By Hannah Alderfer, BA, CPT, FMSC, Pre/Postnatal Performance Training Specialist
If you’re a client at Intelligent Fitness, hopefully you have come to realize when your Trainer says that you need to work on your core, it doesn’t mean we will have you on the floor doing a hundred sit-ups. In fact, for many of our clients, sit-ups may be the last exercise that is appropriate for their body. That might seem like a confusing statement, but let me explain.
The core is made up of a variety of different muscle groups, most of them including long, weird looking names that are hard to pronounce. One of them you should know by heart now: Transverse Abdominis, also known as TVA. The core’s main function is to provide the foundation for all the movements of the arms and legs and the stability to do so. When we move throughout the day, our core functions in a way that stabilizes our body in all three planes of movement. We don’t move in segmented, mechanical ways because we aren’t built like machines, so the core enables us to move smoothly (most of the time) through an assortment of odd, or functional, positions.
If our core isn’t made to just do crunches, what does it do? Deep within the core are several muscles that work to create intra-abdominal pressure to stabilize the spine and also transfer force to the limbs. Other core or abdominal muscles work to rotate, bend, flex and extend the trunk of your body. One interesting thing to note about the core is the integration of many of the core muscles into fascia, a type of connective tissue. Because so many of the core muscles are brought together into fascia, this means that the core is best trained as a whole, not in isolated exercises, and that an issue in one area can effect other areas of the body. Consequently, “Dynamic stability is best achieved through training in functionally practical positions that mimic activities or movements in one’s particular sport or in life as a whole.”

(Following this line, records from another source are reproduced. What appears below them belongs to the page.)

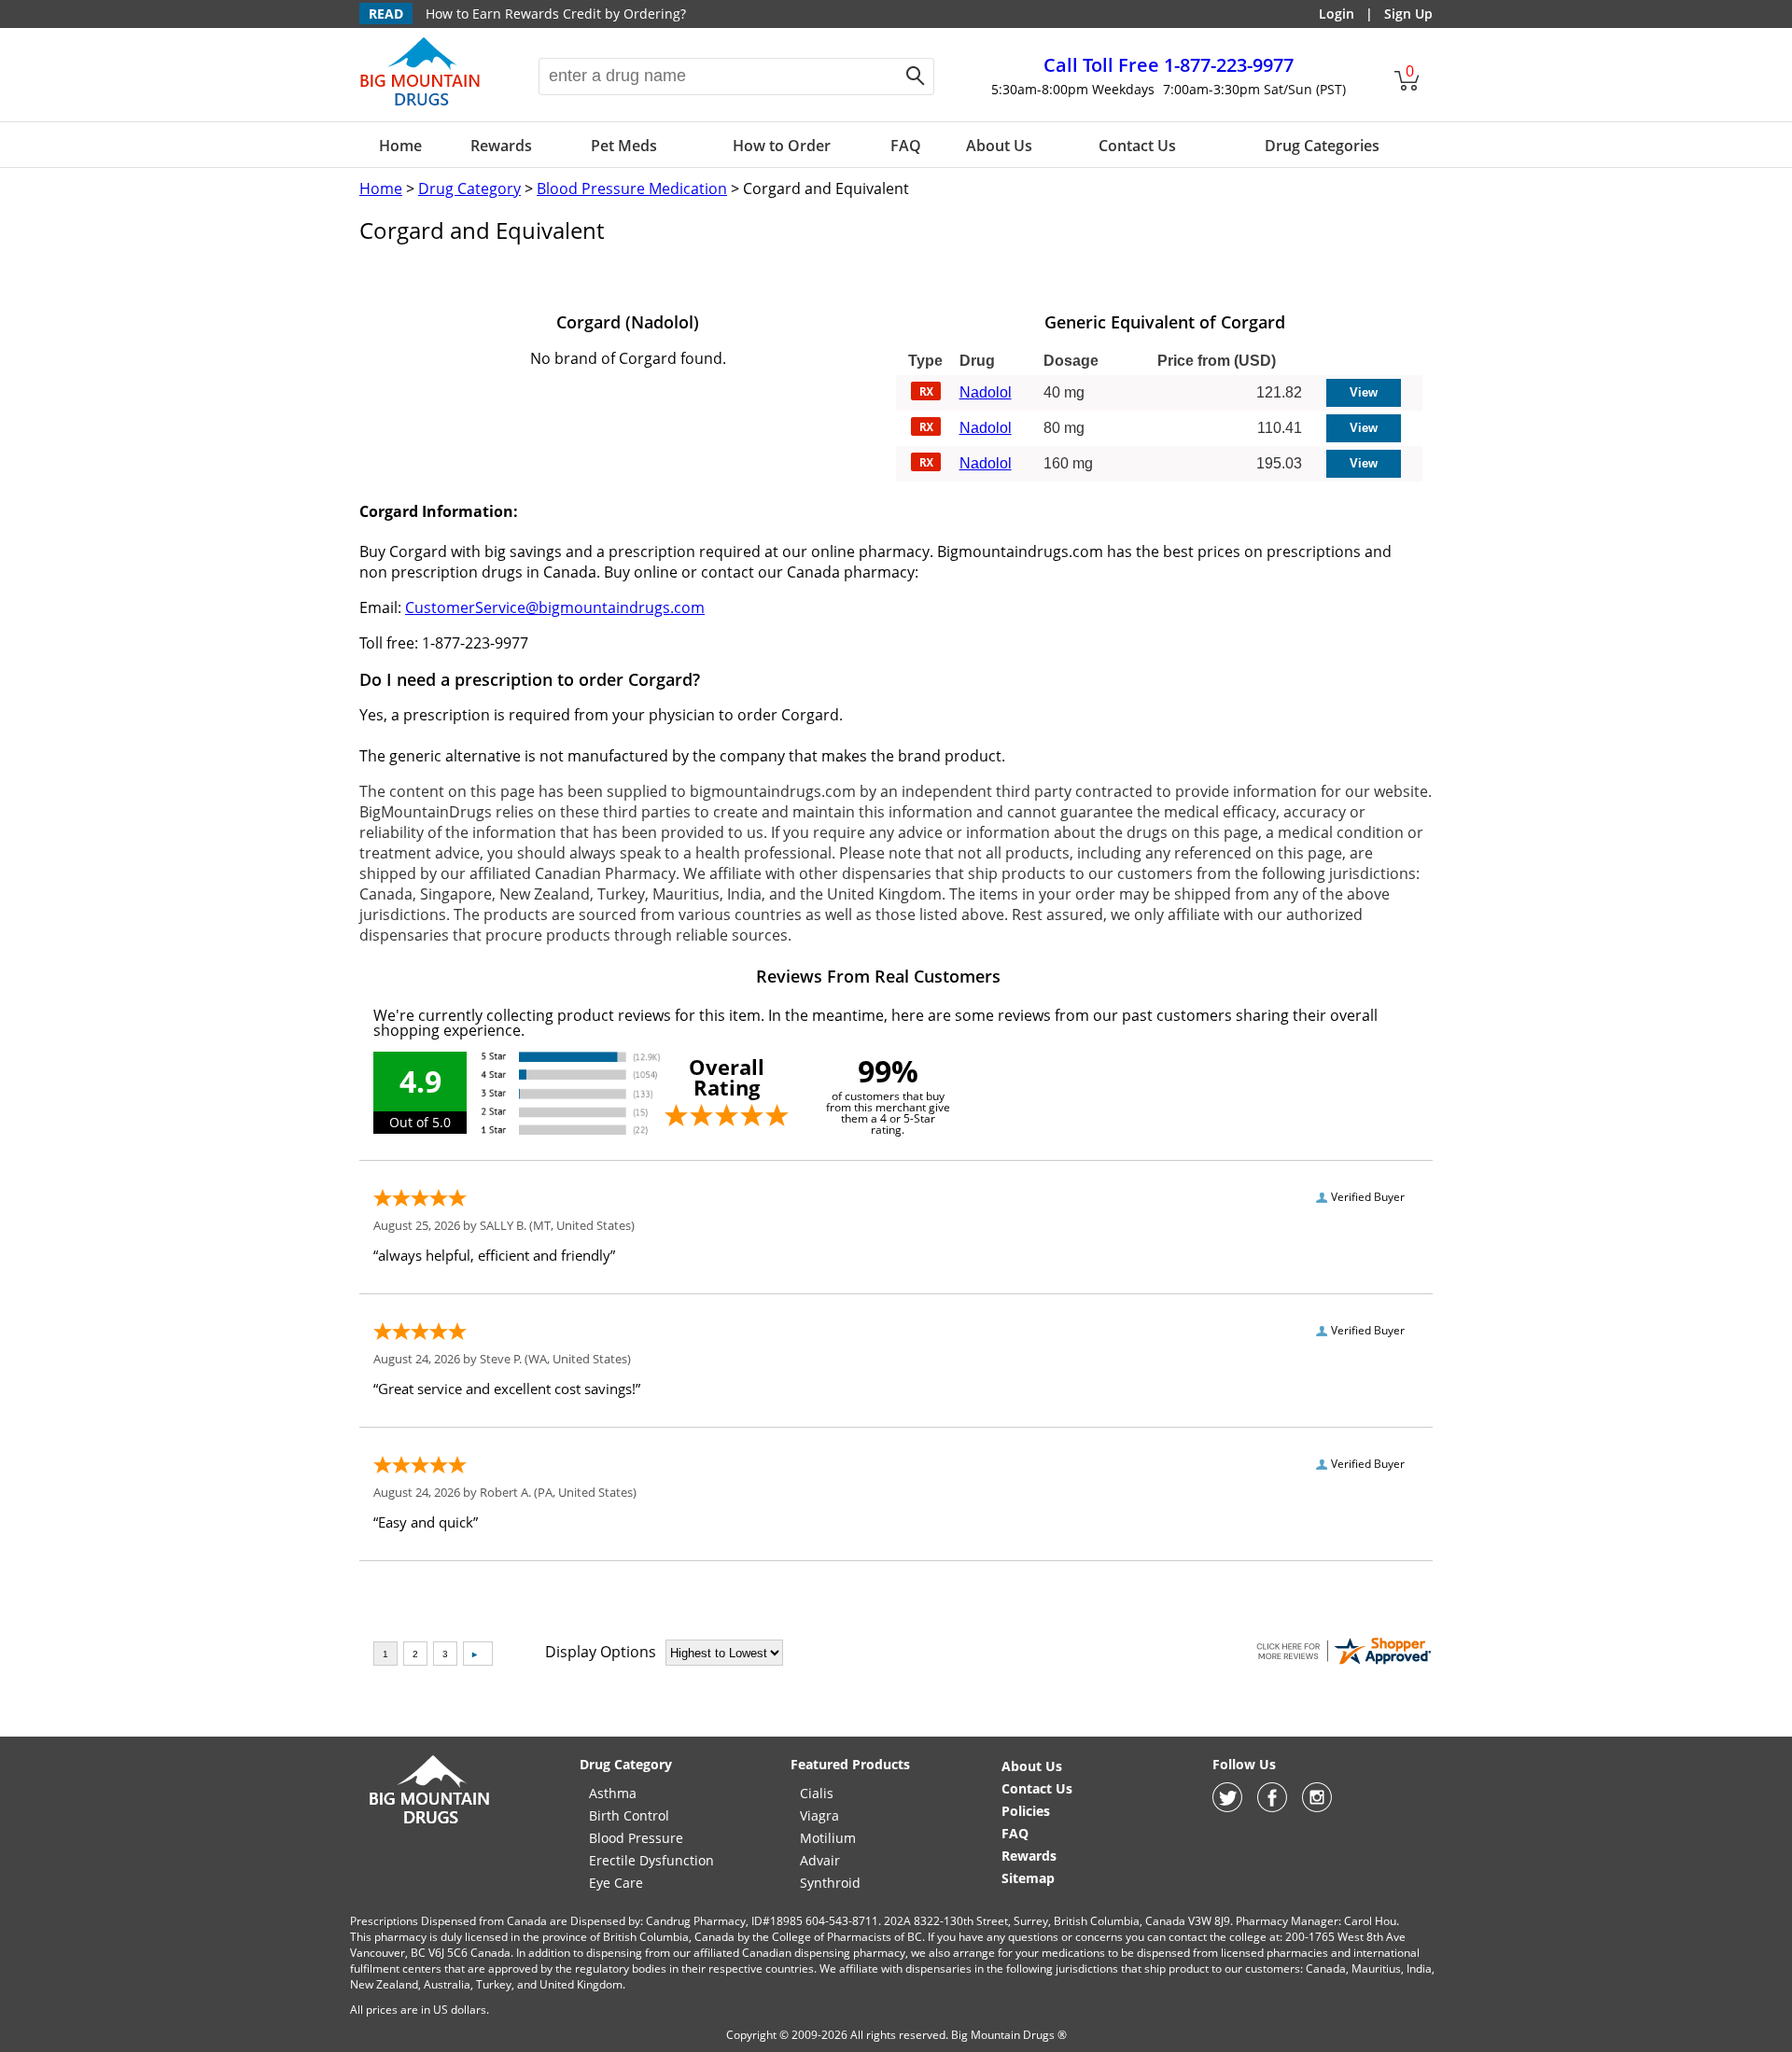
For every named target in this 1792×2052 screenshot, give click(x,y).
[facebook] (1272, 1807)
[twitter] (1227, 1807)
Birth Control (629, 1815)
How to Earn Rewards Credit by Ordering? (556, 13)
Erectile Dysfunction (651, 1860)
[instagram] (1317, 1807)
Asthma (613, 1793)
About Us (999, 145)
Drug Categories (1322, 145)
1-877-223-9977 (1168, 64)
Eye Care (616, 1882)
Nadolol (985, 392)
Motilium (828, 1838)
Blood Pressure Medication (632, 188)
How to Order (782, 145)
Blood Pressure (636, 1838)
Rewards (501, 145)
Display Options (600, 1651)
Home (400, 145)
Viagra (819, 1815)
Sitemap (1028, 1878)
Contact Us (1137, 145)
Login (1336, 13)
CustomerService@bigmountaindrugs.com (555, 607)
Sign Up (1408, 13)
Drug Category (469, 188)
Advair (820, 1860)
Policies (1025, 1811)
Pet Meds (624, 145)
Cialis (816, 1793)
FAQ (905, 145)
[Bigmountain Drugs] (430, 1823)
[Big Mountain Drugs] (420, 104)
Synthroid (830, 1882)
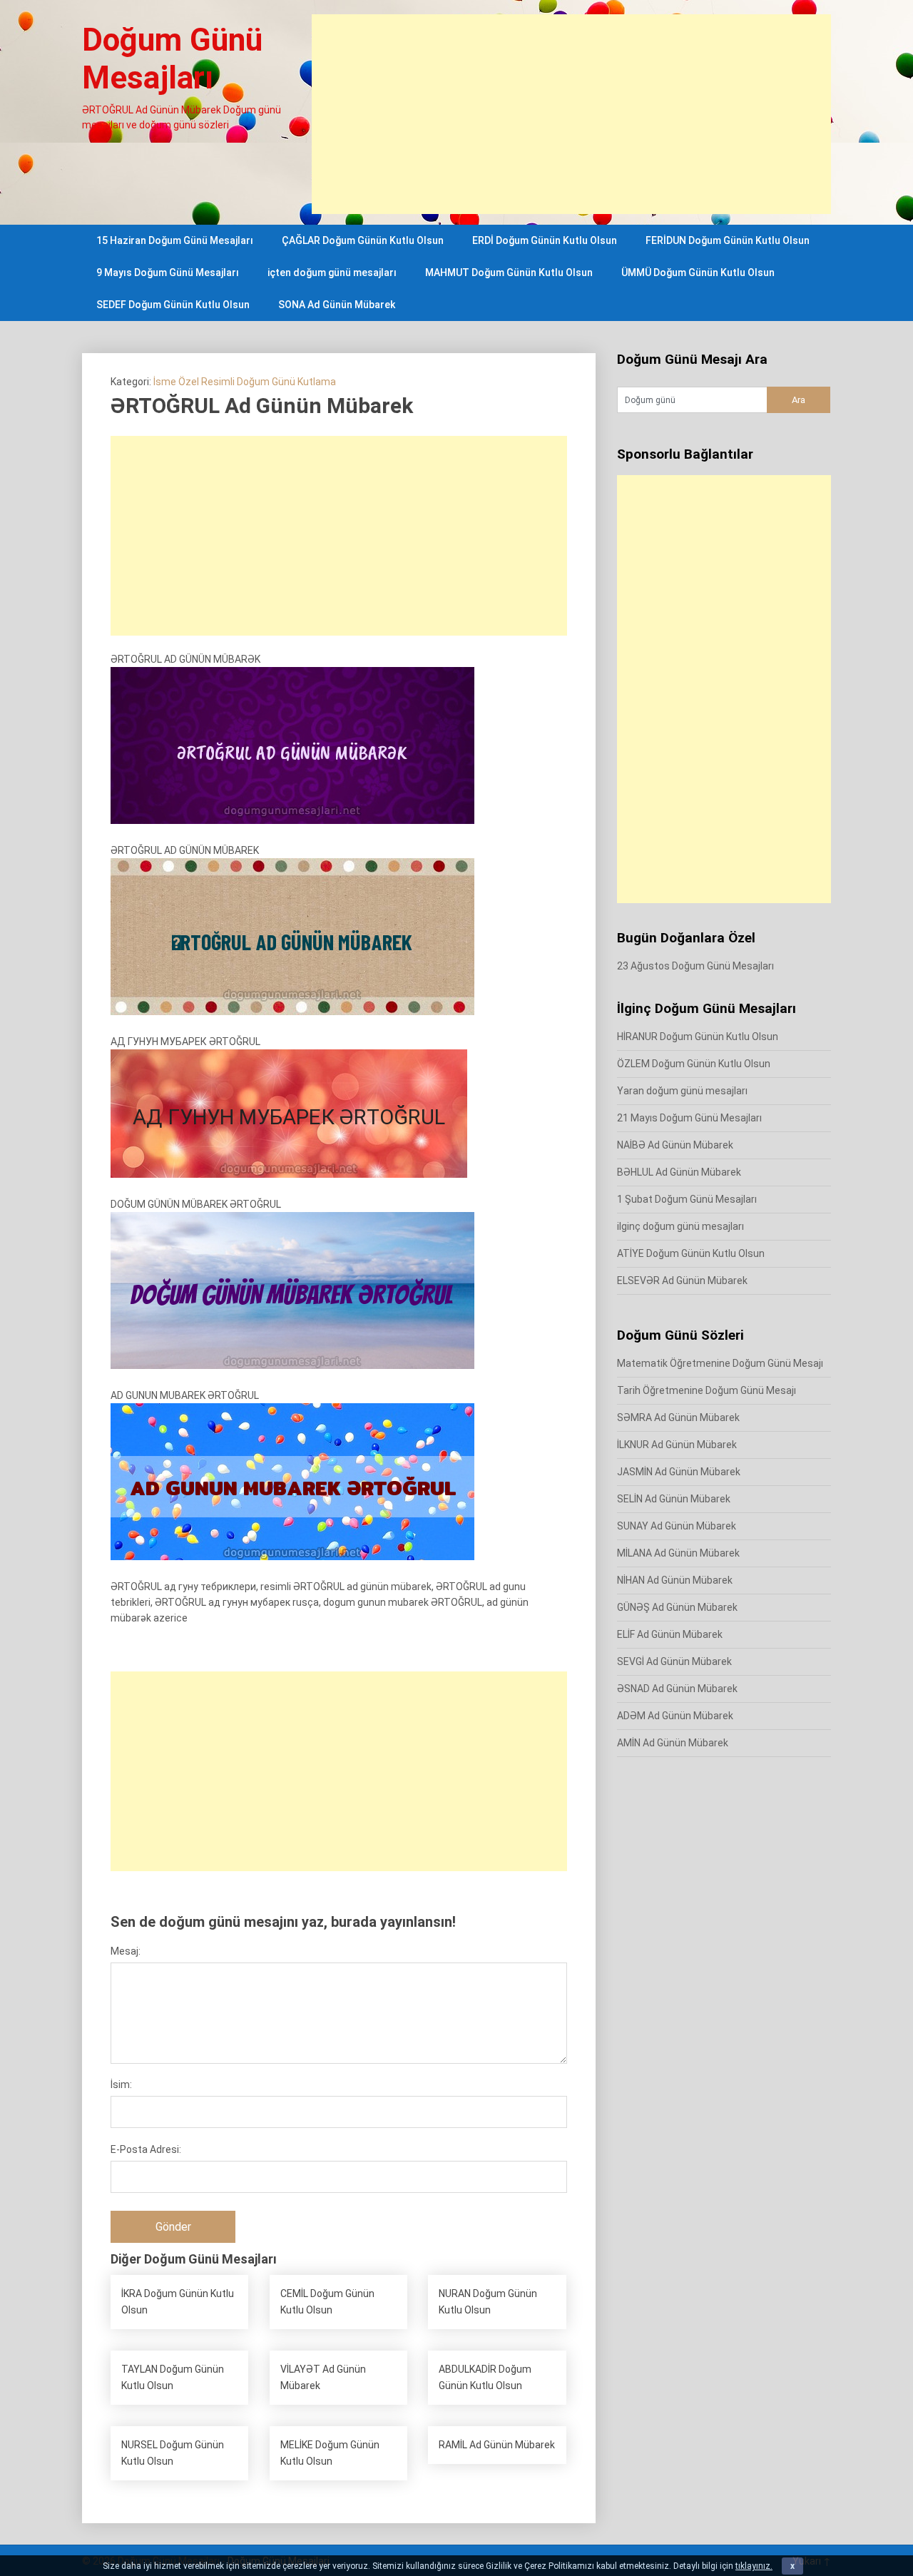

Now that we know how the core functions, let’s take a look at how problematic it can become to simply perform sit-ups or crunches as a core strengthening exercise without balancing it out by involving the rest of the core. The rectus abdominis is the abdominal muscle that most people are familiar with—it is often called the six-pack and is the look that everyone would like to achieve. This muscle helps the trunk to bend forward, also called flexion. By overworking the rectus abdominis, its fibers can become short and tight. This will effect, not only the areas immediately surrounding the rectus abdominis, but eventually the whole body. Remember that fascia we talked about? It comes into play here. Because the rectus abdominis is connected to the abdominal fascia, there is a whole snowball effect that begins to happen—the entire trunk beings to flex forward; the hips are tilted anteriorly; the pectoral muscles of the chest are shortened; the clavicle (collar bone) is then dropped down; gravity slowly begins to pull on the shoulder joint as this forward flexed position of the trunk is emphasized; the scapula (shoulder blades) in turn will wing out to the sides and create a weaker mid back; the rotator cuff muscles are now put into a compromised position; the cervical spine will become overly curved and the head will move forward into a jutted position. What a mess!
I’ve clearly isolated the issue here to just one simple exercise involving one muscle, when other areas of the body can create their own set of issues and add to the problem. However, the point is simply that the core is more than what you may have realized. You cannot train your core to function by merely working in one plane of movement or by repeating the same simple exercises over and over. Our bodies don’t work that way in the real world, so we shouldn’t train them that way either. Thankfully, we do know how to train the core to work functionally so that you can move safely and effectively in both exercise and real life!